Tag: trump ethics
In Ethics Violation,Trump Displays Presidential Seal At Saudi Golf Tourney

In Ethics Violation,Trump Displays Presidential Seal At Saudi Golf Tourney

Former President Trump has continued to use the presidential seal eighteen months after exiting the White House despite ethics complaints and the risk of running afoul of federal law.

In a report on Friday, the Washington Post disclosed that the presidential seal was seen affixed to multiple items at Trump’s golf club in Bedminster, New Jersey — as the one-time president hosts the controversial Saudi Arabian-sponsored LIV Golf tournament in light of the Saudi government’s alleged human rights abuses.

“The seal was plastered on towels, golf carts, and other items,” the Post stated.

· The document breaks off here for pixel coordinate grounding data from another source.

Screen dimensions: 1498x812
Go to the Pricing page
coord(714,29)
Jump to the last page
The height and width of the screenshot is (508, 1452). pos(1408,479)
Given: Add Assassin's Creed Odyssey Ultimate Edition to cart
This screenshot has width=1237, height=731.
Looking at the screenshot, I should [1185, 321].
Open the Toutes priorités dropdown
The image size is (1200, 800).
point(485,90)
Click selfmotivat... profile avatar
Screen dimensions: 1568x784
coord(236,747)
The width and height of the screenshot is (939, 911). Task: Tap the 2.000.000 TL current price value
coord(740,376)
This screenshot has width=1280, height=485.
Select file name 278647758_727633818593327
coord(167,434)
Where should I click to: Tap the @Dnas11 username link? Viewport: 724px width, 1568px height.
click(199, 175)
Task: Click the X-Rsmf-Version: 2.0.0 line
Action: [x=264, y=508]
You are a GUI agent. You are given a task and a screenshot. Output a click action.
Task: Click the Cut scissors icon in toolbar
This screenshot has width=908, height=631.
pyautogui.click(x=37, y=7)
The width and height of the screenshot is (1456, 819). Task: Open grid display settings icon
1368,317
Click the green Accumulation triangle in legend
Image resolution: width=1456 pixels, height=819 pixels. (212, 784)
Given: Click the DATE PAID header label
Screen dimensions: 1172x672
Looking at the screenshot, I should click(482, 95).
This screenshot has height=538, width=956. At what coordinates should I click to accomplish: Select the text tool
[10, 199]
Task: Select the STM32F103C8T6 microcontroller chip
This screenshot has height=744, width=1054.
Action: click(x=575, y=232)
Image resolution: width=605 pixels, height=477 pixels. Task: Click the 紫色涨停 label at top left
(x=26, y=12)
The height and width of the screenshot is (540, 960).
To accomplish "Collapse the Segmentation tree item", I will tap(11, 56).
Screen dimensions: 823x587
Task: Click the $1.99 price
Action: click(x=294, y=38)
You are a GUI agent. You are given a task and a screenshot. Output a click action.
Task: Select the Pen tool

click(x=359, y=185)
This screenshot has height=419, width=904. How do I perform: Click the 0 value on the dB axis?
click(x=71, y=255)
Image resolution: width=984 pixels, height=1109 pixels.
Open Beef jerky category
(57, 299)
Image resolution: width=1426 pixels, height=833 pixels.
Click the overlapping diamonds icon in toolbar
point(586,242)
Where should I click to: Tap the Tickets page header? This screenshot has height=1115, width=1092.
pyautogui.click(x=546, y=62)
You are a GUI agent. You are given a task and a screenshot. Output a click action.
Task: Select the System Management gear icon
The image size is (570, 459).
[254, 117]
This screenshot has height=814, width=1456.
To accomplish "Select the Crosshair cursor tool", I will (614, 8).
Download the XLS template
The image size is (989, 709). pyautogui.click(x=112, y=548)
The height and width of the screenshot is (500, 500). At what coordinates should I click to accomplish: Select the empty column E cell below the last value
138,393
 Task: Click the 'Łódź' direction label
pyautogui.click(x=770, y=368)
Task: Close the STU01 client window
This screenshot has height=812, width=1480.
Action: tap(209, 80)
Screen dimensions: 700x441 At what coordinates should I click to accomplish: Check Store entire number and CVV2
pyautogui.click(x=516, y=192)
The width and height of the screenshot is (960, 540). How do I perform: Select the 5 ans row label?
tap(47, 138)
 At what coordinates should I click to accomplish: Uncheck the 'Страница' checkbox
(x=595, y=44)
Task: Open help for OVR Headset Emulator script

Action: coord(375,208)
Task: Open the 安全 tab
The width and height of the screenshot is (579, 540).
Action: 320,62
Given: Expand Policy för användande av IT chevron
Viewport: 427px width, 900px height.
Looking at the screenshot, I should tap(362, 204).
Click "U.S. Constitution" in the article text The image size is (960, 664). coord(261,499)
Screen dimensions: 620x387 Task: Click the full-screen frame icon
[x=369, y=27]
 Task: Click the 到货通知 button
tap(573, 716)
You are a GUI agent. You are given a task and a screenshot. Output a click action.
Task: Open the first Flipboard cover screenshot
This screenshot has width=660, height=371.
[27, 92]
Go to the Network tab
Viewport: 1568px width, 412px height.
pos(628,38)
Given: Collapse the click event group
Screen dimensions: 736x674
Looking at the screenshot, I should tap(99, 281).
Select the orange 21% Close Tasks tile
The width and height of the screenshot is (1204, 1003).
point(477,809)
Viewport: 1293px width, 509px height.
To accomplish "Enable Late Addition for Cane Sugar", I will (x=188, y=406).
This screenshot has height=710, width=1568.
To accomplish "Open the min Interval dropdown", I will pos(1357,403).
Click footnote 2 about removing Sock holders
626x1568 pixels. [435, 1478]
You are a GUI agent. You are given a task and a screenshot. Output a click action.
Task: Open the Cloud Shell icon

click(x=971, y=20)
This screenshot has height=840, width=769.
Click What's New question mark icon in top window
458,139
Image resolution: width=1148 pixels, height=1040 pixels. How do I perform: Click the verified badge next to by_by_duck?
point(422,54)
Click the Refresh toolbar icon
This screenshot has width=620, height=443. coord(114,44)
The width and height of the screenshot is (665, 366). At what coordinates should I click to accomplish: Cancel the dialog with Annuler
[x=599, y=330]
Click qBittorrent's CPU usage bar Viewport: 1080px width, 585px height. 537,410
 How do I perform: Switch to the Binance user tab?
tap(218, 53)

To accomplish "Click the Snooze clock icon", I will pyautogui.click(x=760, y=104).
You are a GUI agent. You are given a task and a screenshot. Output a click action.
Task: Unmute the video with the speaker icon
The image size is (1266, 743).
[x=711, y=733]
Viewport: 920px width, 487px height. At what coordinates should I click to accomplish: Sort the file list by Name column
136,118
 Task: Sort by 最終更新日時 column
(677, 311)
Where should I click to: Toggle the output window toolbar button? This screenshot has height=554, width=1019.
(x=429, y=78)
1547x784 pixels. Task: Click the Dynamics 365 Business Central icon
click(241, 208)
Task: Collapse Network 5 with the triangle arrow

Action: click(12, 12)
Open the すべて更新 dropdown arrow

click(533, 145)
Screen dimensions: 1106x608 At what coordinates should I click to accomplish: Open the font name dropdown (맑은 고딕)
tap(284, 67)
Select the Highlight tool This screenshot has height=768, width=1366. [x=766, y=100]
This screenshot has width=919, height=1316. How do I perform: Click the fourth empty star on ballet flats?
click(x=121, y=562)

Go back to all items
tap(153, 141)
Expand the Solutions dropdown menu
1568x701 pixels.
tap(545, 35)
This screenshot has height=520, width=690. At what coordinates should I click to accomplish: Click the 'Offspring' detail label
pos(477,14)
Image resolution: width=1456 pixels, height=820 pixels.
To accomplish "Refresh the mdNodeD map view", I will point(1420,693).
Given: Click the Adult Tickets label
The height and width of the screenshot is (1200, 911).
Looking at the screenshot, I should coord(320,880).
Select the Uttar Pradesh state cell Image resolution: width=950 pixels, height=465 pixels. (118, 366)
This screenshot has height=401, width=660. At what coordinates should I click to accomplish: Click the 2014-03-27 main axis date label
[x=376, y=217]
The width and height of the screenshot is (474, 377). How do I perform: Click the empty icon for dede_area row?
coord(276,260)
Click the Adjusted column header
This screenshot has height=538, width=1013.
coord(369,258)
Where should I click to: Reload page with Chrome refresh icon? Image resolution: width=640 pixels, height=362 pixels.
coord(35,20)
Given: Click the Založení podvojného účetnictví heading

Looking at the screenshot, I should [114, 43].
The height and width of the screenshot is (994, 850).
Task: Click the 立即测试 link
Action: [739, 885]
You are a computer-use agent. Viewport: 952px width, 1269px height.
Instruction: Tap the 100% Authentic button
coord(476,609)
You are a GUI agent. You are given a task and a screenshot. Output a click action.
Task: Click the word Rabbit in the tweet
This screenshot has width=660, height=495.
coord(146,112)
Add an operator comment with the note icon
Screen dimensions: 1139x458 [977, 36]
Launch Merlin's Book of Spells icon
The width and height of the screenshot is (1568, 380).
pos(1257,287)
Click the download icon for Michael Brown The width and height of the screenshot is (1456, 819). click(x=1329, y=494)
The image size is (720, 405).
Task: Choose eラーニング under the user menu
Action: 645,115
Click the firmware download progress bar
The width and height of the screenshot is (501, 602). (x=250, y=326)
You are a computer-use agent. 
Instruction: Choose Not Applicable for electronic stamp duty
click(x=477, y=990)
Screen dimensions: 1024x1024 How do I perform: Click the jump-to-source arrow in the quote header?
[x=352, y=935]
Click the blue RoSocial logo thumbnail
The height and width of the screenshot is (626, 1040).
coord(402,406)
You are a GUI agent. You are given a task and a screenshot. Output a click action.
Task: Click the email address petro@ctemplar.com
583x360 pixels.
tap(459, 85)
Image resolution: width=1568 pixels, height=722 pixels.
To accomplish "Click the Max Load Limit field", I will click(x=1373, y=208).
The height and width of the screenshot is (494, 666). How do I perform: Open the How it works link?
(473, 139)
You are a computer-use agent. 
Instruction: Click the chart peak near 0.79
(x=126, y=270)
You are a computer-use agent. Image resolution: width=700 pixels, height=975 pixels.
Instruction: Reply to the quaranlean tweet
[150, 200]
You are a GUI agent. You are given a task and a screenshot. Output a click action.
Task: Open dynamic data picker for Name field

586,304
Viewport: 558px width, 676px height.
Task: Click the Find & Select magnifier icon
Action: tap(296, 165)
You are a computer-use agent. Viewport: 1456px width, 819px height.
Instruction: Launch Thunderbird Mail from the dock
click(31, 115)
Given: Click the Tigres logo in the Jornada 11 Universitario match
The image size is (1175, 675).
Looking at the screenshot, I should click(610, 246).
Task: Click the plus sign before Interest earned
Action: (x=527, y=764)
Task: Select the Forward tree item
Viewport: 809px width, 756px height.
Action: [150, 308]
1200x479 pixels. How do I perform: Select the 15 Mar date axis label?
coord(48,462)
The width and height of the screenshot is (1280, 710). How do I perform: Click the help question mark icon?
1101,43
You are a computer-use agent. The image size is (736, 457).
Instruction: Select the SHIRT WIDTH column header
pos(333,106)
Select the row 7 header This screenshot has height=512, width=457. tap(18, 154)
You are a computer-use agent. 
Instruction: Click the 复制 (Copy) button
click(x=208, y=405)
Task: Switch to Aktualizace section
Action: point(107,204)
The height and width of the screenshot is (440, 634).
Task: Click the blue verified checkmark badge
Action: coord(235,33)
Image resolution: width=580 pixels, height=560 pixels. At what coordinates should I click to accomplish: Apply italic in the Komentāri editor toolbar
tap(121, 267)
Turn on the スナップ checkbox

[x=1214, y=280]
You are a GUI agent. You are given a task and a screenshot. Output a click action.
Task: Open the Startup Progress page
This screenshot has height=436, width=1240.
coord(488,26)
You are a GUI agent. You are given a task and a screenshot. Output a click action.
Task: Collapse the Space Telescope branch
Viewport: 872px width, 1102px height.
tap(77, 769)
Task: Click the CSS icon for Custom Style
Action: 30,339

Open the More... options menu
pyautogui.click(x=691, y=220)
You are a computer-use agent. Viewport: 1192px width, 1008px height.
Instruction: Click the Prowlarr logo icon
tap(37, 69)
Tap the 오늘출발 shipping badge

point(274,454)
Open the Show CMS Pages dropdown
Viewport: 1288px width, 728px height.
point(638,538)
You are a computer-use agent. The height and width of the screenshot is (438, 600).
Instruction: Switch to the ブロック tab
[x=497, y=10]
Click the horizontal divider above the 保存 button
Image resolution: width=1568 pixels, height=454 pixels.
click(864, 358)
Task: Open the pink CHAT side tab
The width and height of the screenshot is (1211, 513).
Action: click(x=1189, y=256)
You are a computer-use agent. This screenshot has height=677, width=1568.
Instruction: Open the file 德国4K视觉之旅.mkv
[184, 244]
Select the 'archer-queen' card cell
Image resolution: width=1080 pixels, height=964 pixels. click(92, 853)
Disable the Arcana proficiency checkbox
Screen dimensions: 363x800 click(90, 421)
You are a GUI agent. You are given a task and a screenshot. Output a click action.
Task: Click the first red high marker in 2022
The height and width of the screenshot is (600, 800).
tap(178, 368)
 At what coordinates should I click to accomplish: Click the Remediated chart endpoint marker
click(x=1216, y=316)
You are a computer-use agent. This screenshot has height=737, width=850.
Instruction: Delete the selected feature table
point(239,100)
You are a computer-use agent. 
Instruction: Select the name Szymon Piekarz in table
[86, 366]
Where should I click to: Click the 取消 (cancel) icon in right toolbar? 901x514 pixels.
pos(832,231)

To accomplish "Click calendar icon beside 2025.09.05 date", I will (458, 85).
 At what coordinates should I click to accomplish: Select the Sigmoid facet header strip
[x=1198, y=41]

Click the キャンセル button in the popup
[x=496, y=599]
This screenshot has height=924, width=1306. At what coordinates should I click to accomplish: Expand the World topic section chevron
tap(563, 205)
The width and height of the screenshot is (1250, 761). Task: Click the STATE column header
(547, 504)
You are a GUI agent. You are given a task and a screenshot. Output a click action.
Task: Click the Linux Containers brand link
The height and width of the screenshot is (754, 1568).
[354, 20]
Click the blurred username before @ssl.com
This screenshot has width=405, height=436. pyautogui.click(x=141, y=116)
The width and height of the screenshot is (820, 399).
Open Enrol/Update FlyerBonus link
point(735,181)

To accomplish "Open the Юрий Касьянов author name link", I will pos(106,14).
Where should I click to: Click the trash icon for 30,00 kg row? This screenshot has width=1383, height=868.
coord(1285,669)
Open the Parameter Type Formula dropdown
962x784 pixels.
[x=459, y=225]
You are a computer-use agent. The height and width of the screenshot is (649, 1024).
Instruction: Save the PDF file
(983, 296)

The wall of a viewing room on the 18th green also had the seal on it, according to The Independent, despite complaints that the image was being exploited for commercial purposes.

The Post also noted that using the “presidential and vice-presidential seals in ways that could convey a false impression of sponsorship or approval by the Government of the United States” violates federal law and could result in “imprisonment of not more than six months, a fine, or both.”

The report comes one year after a nonpartisan ethics watchdog, Citizens for Responsibility & Ethics in Washington, demanded the Justice Department investigate the ex-president’s Bedminster golf club’s illegal use of the seal.

The watchdog filed a criminal complaint last July after the seal was spotted on a tee golf marker in an Instagram photo earlier that month.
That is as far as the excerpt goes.